TOH Tip: To avoid splitting narrow wood stock with finish nails, dull the points of the nails with the strike of a hammer before tapping them in.
- Install the Lid
Rip a piece of plywood to 2¼ inches wide and the length of the box This 45/3/4 inches in my case. Nail it down at the back edge of the seat box to cap the 2×4 assembly. This is labeled as the “Hinge support” on the above photo. Attach the lid to the 2×4 assembly using three European cabinet hinges, installed according to the “full overlay” instructions. This type of hinge allows the lid to open completely over the 2×4 assembly but conceal that same assembly when it’s closed. The lid should overhang the box by 1 inch on the sides and front. This sounds more complicated than it is…Since your top has been cut short of the box dimension by this amount, you will have this 2/1/4 inch strip across the back that does not open with the lid. (see pic). You have to have this to carry the hinges. Setting the hinges requires a little bit of patience. The proper distance will be determined after a couple of openings and closings. There has to be a slight space to allow the lid board to pivot by the stationary hinge mounting board.
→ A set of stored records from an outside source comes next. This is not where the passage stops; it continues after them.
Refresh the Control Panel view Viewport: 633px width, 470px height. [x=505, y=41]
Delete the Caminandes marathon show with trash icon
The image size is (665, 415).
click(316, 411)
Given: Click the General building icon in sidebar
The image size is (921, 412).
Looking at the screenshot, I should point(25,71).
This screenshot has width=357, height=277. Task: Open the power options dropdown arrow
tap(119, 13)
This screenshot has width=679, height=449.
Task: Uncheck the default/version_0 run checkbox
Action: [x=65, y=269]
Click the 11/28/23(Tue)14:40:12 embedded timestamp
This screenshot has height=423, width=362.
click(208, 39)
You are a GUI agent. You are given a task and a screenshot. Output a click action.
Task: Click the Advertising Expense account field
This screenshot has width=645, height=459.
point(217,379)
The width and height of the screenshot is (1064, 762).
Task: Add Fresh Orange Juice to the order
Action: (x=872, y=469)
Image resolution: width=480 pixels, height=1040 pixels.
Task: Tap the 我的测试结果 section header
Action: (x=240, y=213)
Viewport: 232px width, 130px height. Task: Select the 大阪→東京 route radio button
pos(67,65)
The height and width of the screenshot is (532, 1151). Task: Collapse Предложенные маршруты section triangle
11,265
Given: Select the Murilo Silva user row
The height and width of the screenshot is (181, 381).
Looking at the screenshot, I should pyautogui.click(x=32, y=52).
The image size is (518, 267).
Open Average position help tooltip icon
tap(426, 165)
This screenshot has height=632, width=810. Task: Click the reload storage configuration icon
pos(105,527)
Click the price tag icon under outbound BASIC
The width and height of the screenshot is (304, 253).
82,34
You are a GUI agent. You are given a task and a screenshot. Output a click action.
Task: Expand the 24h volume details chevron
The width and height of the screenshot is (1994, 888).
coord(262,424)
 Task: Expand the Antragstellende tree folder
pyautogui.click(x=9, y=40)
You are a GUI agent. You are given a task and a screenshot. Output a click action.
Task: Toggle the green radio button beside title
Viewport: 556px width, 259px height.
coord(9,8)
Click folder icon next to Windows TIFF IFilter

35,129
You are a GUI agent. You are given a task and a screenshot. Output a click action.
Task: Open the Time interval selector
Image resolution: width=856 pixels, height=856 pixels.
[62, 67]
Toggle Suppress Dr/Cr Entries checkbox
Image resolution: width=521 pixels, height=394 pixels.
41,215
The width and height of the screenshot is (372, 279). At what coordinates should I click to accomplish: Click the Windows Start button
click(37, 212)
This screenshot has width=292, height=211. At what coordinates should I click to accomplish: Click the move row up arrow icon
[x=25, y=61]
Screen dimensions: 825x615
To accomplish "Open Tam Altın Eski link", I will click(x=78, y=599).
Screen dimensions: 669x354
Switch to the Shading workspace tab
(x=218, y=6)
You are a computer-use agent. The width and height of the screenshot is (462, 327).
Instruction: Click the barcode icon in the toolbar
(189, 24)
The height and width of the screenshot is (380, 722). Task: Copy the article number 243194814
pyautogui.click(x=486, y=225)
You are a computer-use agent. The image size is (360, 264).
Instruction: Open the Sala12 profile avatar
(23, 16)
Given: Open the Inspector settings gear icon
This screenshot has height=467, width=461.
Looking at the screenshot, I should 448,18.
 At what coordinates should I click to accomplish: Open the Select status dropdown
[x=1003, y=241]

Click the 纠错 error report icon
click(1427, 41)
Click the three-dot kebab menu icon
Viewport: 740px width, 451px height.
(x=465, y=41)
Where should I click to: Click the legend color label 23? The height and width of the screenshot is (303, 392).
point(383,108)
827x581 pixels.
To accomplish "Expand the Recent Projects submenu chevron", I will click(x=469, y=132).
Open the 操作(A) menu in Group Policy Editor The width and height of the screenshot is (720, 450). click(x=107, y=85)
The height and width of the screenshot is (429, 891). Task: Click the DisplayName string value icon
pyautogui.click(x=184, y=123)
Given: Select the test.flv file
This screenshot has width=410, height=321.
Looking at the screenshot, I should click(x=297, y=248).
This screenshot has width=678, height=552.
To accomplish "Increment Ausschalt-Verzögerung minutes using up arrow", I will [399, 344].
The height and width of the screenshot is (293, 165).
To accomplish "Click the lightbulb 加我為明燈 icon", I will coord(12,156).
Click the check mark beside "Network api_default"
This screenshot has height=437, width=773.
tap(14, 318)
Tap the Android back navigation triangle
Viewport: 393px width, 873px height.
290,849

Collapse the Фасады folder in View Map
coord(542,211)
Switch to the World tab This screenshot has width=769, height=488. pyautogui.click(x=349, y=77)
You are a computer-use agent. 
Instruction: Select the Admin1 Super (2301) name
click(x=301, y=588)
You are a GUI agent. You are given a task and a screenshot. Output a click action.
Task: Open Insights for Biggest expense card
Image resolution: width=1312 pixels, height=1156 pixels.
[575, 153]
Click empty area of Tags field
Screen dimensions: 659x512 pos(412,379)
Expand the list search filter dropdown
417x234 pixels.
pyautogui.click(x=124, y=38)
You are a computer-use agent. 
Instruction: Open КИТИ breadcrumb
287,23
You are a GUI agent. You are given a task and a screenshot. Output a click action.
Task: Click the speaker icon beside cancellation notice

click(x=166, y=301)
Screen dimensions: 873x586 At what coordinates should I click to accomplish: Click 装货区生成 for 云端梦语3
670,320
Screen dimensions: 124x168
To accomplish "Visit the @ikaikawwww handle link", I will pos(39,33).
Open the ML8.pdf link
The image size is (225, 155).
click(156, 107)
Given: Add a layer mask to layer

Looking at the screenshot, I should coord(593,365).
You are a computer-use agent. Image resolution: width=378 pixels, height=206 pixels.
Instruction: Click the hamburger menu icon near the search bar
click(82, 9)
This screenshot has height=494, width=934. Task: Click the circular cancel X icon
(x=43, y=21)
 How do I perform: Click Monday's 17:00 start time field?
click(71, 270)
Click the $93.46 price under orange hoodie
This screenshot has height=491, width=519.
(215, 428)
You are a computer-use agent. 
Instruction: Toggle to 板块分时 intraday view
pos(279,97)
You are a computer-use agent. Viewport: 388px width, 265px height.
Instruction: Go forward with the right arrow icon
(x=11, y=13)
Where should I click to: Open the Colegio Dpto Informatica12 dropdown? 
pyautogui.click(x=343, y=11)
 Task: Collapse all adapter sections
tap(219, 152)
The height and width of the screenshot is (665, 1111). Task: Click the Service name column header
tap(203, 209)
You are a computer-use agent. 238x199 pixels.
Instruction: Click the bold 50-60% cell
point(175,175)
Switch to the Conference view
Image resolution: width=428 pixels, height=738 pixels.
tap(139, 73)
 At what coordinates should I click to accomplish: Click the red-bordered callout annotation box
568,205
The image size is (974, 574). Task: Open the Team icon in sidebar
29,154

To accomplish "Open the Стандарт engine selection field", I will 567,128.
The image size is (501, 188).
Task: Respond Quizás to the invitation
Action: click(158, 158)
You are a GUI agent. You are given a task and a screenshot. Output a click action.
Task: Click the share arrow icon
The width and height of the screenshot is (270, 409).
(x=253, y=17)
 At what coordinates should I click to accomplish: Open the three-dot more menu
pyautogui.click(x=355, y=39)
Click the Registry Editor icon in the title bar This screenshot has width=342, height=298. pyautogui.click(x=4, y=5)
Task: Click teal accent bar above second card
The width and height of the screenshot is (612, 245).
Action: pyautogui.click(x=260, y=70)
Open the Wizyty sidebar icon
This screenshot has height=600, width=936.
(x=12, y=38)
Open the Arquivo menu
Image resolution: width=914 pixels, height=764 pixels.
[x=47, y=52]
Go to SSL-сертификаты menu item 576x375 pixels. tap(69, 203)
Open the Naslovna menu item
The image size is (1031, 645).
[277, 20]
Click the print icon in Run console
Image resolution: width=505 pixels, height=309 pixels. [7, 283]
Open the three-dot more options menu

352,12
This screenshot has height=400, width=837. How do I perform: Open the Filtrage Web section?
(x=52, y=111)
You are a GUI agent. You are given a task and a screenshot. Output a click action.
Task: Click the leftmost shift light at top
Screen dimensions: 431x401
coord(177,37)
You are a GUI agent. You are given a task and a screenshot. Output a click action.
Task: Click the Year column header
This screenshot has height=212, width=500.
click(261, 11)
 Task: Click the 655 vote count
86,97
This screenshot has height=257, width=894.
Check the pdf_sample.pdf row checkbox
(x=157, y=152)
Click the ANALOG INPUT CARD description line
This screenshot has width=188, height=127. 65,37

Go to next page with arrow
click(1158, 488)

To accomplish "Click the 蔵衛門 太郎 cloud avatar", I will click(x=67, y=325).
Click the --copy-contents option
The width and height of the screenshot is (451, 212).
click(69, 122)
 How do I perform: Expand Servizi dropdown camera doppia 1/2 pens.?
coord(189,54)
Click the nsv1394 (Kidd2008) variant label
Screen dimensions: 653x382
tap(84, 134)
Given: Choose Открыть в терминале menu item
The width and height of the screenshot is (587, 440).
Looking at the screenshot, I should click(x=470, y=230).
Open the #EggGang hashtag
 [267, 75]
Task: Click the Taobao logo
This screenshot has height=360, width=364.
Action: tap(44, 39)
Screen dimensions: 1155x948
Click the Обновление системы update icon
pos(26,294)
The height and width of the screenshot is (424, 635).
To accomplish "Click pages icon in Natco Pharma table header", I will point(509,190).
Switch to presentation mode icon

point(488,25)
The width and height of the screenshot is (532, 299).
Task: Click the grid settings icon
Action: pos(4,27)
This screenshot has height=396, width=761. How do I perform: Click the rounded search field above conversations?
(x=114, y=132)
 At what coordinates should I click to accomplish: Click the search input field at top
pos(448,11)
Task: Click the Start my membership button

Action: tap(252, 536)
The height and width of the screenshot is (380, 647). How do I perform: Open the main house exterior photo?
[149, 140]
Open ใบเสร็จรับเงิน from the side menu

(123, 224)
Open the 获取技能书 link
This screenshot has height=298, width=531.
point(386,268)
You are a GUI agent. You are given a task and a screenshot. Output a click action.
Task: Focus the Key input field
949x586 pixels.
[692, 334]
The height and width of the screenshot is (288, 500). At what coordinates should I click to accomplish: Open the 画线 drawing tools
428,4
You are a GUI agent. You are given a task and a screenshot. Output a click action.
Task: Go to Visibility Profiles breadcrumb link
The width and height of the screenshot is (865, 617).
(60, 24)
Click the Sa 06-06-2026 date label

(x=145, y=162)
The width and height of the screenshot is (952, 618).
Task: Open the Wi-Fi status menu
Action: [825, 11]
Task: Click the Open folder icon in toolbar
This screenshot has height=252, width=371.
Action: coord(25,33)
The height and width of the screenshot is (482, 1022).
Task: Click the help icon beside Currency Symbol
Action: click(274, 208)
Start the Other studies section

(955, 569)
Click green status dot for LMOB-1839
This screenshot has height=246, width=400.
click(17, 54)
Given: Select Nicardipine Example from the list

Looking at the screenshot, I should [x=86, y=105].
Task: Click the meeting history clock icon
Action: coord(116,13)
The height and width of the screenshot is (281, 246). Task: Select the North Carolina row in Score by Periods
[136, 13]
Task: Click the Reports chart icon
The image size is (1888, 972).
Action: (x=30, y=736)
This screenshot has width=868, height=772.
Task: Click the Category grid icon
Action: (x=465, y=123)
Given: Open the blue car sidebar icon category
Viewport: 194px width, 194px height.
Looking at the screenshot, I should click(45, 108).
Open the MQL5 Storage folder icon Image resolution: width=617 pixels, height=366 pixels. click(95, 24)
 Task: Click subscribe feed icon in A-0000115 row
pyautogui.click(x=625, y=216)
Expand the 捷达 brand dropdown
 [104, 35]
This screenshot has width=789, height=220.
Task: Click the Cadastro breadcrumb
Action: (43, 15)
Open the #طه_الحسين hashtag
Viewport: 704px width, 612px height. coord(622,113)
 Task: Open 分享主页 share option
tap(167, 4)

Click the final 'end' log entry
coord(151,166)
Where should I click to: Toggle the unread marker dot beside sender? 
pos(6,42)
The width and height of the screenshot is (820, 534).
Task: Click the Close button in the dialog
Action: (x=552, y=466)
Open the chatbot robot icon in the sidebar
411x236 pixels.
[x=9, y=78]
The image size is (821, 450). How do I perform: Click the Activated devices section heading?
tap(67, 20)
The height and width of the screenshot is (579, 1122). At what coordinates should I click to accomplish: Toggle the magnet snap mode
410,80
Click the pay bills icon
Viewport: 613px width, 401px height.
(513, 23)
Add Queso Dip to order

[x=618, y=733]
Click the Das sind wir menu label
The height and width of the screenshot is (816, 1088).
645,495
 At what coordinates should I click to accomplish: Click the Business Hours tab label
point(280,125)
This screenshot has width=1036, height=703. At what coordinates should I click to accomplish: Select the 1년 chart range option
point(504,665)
- Mount the bead-board back panel
I ran the beads on my piece vertically. Since my bench was less than 48 inches I could use just one 4×4 sheet and rip it to the right height. In my case I liked keeping the board 4 feet above top of the lid. So actually you could purchase just one 4×4 sheet already cut. Where the bead-board meets the top of the bench seat I put a 1×4 trim piece to finish out the back. As you will see later, when I finish placing the shelf facia board later, I will put a matching piece at this seam. I think it finishes the back board nicely.
- Hide the Bead-board edges
I chose to use a small cove molding to finish out the vertical edges of the bead board. As with all of the trim in this project, take a look at the variety of Trim pieces available and get ones that suit your taste. There are lots and lots of styles available. Some will obviously not work at all and others will be great. There is no hard and fast rule to my knowledge. We often just use what we have left over from other projects.
- Finish the Trim
I chose to use lengths of quarter round trim along the bottom edge of the box where it meets the floor. I mitered the corner where it wraps to the side. Take a look at your finished box at this point and decide if there are any gaps or spots that you feel like you want to cover with trim work or if just caulking alone will fill.
- Install the Fascia for the shelf
Use a piece of 1×12 shelving board cut to the length of the top of the beadboard panel. This board will be called the fascia board for the shelf and will be where the coat hangers will ultimately goMount it to the wall using 2-inch trim-head screws installed through the studs
- Mount the Shelf Brackets
Measure and mark the placement of two shelf brackets on the fascia board.
Using the provided hardware, install the shelf brackets flush with the top edge of the fascia board and on center at your marks.
- Secure the Shelf
Cut a piece of stock 1×12 shelving board the width of the bead-board.
Set the shelf on the brackets and tight against the wall. Secure it to the brackets with 2-inch trim-head screws. Cut a 1×4 trim board and attach it to the top of the bead-board to fascia board seam. Attach with 2d nails. Caulk seams.
- Paint the Bench
Sand the entire bench with 180-grit sandpaper. Fill all the nail holes and gaps between moldings with caulk. Prime the bench, bead-board panel, shelf, and moldings, then paint them with two coats of semi-gloss latex.
- Attach the hardware
Screw coat hooks to the fascia board, spaced evenly between the brackets.